━━━━━ EXCERPT

Should you avoid gluten?  Going gluten free has become popular in recent years, with more people than ever avoiding gluten containing products.  

Go into a supermarket nowadays and you can often find whole aisles dedicated to ‘free from’ products.  Removing gluten is touted as a great way to improve your body composition. But what is gluten and will avoiding it really help you get lean?

What is gluten?

Gluten is a form of protein that is found in grains.  There are many different types of these proteins which are all collectively termed, gluten.  Gluten can be found, to greater or lesser extents, primarily in the following grains:

  • Wheat

  • Barley

  • Rye

  • Oats

Wheat has the greatest amount of gluten in it, with the other grains further down the list having lesser amounts.  Gluten is prized for its ‘glue’ like properties; glutinum being Latin for glue.  It’s what gives bread its doughy quality and helps other products made with gluten bind together.

Gluten is a non-essential nutrient.  In this article, we’re going to look at the potential positives of removing gluten, from a health and body composition perspective.  There are no negatives to removing gluten from a nutrition perspective, since it is not required by the body.  However, going gluten free will limit your food options, since so many products contain gluten, which can be hard.

Wheat and gluten can be found in any products containing flour made from the above grains, such as:

  • Bread

  • Pastry

  • Pasta

  • Biscuits

  • Cake

However, you will also find wheat and gluten added to many processed foods, again for its glue like properties.  It could be in anything from ready meals to table sauces.

What is wrong with gluten?

Gluten is only a problem if the person consuming it has either coeliac disease or non-coeliac gluten sensitivity (NCGS).  

Coeliac disease is an autoimmune disease.  The body has an abnormal immune response to gluten which can cause many painful symptoms.  These can include:

  • Gas

  • Constipation

  • Diarrhoea

  • Bloating

  • Stomach pain

  • Nutrient deficiencies

  • Tiredness

  • Depression

These gastrointestinal symptoms are likely to be rapid in response to eating gluten.

The body’s immune system responds incorrectly when gluten is consumed and attacks itself.  It is diagnosed with an intestinal biopsy or blood testing for elevated antibodies.

━━━━━━━━━━
━━━━━ EXTRACTED INFORMATION

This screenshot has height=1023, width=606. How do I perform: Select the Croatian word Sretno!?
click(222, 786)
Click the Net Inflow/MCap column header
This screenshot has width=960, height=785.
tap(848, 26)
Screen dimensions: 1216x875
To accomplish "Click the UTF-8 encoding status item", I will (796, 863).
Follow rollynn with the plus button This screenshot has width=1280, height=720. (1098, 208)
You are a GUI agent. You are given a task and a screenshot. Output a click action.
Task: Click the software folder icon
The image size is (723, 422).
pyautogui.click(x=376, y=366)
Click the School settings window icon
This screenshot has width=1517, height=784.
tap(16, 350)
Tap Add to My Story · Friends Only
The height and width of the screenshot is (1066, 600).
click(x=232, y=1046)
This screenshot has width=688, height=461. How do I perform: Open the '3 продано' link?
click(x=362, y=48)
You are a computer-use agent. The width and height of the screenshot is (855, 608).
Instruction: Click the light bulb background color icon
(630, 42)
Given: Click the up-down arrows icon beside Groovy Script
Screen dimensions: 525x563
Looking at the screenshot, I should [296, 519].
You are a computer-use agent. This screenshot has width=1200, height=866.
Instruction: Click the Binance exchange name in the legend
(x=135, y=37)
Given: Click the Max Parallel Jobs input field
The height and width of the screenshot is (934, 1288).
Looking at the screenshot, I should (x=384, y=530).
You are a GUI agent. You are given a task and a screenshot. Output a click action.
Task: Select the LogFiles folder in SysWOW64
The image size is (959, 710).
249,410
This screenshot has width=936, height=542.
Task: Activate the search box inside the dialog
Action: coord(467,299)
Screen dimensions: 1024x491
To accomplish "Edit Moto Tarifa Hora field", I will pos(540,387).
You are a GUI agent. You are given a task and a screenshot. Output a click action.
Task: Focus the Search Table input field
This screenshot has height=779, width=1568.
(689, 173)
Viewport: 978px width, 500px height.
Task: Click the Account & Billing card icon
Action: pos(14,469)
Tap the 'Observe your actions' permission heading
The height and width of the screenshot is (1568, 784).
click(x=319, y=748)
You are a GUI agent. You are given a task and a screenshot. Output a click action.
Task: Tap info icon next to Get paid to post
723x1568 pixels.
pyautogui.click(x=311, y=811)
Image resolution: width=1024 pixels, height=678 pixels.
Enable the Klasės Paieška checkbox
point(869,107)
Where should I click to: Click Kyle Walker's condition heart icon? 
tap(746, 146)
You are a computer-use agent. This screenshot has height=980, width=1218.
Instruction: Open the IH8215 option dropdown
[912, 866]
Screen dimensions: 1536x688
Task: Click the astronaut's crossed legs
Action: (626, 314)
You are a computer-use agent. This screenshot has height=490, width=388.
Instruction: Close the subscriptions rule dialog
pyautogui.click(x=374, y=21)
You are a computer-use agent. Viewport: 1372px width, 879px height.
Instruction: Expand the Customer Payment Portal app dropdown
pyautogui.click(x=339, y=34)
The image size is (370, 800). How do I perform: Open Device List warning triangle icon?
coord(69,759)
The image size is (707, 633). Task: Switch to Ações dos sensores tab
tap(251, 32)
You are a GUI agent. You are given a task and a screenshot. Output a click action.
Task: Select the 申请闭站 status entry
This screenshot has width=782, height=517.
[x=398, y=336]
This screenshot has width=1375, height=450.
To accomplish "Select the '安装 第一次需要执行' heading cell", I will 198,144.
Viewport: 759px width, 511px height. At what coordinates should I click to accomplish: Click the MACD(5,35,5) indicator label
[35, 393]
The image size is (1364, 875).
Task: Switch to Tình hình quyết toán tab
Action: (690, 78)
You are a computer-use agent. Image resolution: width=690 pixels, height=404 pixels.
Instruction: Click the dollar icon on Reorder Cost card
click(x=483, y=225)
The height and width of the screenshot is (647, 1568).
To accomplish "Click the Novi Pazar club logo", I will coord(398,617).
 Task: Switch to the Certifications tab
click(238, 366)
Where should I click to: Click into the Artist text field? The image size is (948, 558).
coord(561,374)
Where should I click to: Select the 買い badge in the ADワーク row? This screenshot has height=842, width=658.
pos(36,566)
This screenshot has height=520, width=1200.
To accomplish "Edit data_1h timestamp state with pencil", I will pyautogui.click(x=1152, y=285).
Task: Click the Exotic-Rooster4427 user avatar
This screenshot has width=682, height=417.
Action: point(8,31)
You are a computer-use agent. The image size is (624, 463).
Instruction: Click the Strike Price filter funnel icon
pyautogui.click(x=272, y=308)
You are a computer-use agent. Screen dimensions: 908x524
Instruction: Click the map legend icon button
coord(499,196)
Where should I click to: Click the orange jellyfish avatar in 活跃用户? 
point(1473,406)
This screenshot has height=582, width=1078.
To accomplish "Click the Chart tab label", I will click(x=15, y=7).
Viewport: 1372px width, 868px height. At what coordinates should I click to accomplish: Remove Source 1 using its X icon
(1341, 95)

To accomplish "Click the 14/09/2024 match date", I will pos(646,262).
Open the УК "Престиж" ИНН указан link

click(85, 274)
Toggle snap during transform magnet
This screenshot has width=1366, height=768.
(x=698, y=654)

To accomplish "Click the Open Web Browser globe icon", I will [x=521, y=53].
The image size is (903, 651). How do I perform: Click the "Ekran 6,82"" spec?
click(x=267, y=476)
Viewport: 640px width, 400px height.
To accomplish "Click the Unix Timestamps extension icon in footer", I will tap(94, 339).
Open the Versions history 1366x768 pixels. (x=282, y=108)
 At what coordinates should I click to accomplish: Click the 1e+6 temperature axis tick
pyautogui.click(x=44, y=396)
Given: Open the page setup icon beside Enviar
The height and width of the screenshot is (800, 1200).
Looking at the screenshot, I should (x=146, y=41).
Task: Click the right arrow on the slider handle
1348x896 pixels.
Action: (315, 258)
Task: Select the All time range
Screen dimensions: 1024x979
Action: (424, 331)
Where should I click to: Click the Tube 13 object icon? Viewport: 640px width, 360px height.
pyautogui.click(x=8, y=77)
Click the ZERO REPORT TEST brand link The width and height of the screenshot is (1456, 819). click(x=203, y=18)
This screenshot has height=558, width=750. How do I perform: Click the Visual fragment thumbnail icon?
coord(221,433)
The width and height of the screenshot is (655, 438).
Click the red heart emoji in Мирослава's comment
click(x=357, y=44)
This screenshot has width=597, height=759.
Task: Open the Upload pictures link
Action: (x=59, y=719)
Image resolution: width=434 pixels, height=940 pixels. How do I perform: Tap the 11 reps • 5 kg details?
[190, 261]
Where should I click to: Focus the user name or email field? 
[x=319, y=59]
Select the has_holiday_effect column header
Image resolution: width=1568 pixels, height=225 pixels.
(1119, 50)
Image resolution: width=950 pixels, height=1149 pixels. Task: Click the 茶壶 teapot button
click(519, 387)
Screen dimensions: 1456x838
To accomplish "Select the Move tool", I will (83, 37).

━━━━━━━━━━

WHAT THIS EXERCISE ASKS:
a. Name the grains that the gluten article lists as the main sources of gluten.
b. Reproduce the gluten article's wording between "However, you will" and "gluten sensitivity (NCGS).", inclusive.

ANSWERS GIVEN:
a. Wheat, barley, rye, oats

b.
However, you will also find wheat and gluten added to many processed foods, again for its glue like properties.  It could be in anything from ready meals to table sauces.

What is wrong with gluten?

Gluten is only a problem if the person consuming it has either coeliac disease or non-coeliac gluten sensitivity (NCGS).